BHP Billiton (BHP) is playing the long game on coal but there may be reason to be skeptical about demand -- even in emerging economies such as India and China -- due to greater environmental pressures and the increasing viability of natural gas.
"Against the backdrop of greater uncertainty in the outlook for thermal coal, we are confident that base demand in emerging economies will remain resilient for decades to come and our higher quality coals position us well in an increasingly carbon constrained world," Mike Henry, BHP's President Operations Minerals Australia, said in a statement released Tuesday.
The bullish sentiment on coal was similar to comments made by Chief Commercial Officer Dean Dalla Vale in April 2014.
"Coal is expected to remain the centerpiece of Asia's energy portfolio into the foreseeable future, where coal is the cheapest and most readily available source of energy," Dalla Valle said in a speech that was reported in The Wall Street Journal. In the same speech, Dalla Valle said India is "anticipated to be the most significant source of new demand."
According to BHP's 2015 annual report, coal accounted for 13% of its annual revenue.
Since Dalla Vale's comments, shares of BHP are down 60% amid the broader decline across commodities and the weakening of the China growth story. Real Money chartist Bruce Kamich documented BHP's decline on Tuesday.

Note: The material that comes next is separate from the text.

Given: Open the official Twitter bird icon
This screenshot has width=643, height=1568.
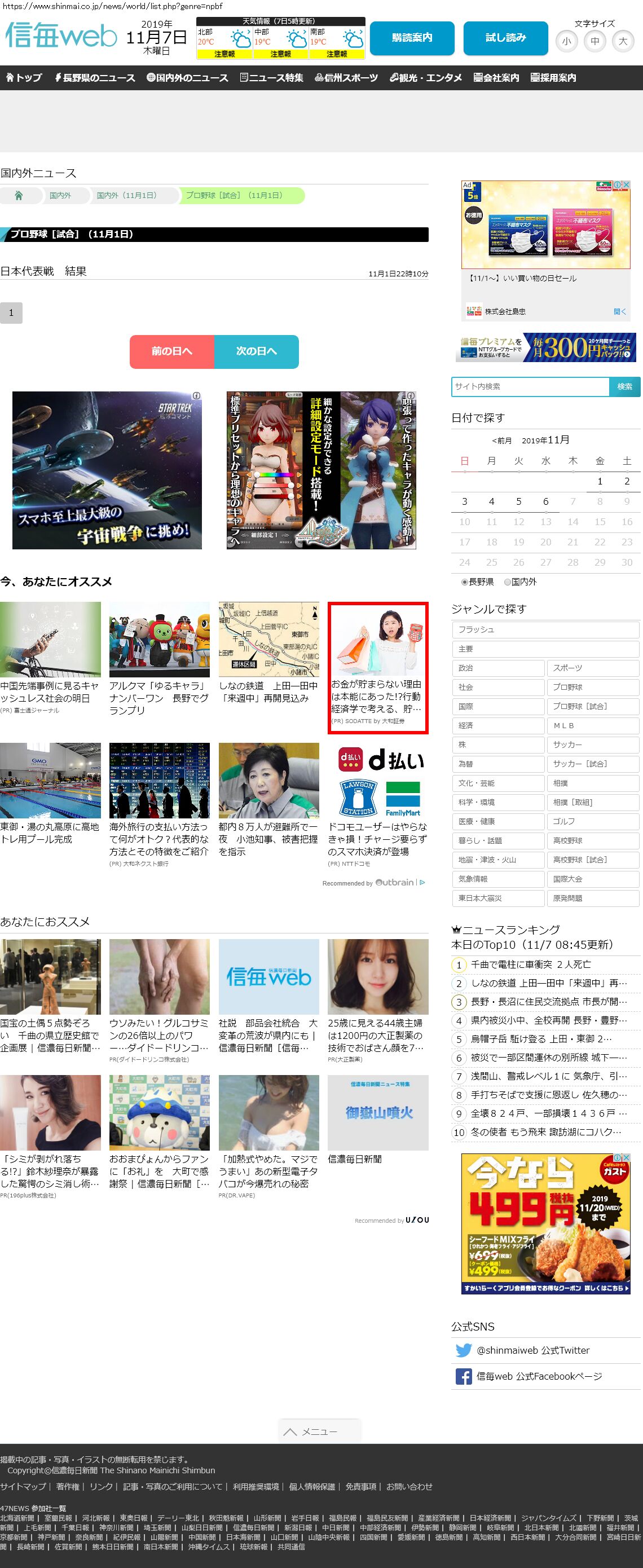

Representatives for BHP Billiton did not immediately respond to requests to comment.
Demand for coal may exist for "decades," but it may not make sense to characterize it as "resilient," given the headwinds the commodity faces even in the developing world.
"Experts think they might reach peak demand around 2020, but when more than half of China's installed capacity is coal, they are too reliant to move to renewables anytime soon. Same goes for rest of the world basically," Real Money Pro contributor Ben Cross said in an email Wednesday.
Fellow Real Money Pro contributor Jim Collins also sounded cautious tones about the long-term growth of coal as the entrance of renewables may be slow, but may also become increasingly viable.
"I think in the U.S. the shift away from coal -- especially to natgas -- is a permanent one," Collins said in an email Tuesday. "China will always be a swing importer as the move to renewables will be slow there. India is in a similar situation."
Although India has been picked as the next emerging economy hotspot, the country has also stated its intent to be less reliant on imported coal and it has also shown interest in importing natural gas and using renewable energy sources, according to a 2015 report by the Institute for Energy Economics and Financial Analysis. Progress on those targets has been mixed for India but the stated intention to be self-sufficient does not bode well for BHP's coal plans in the developing world.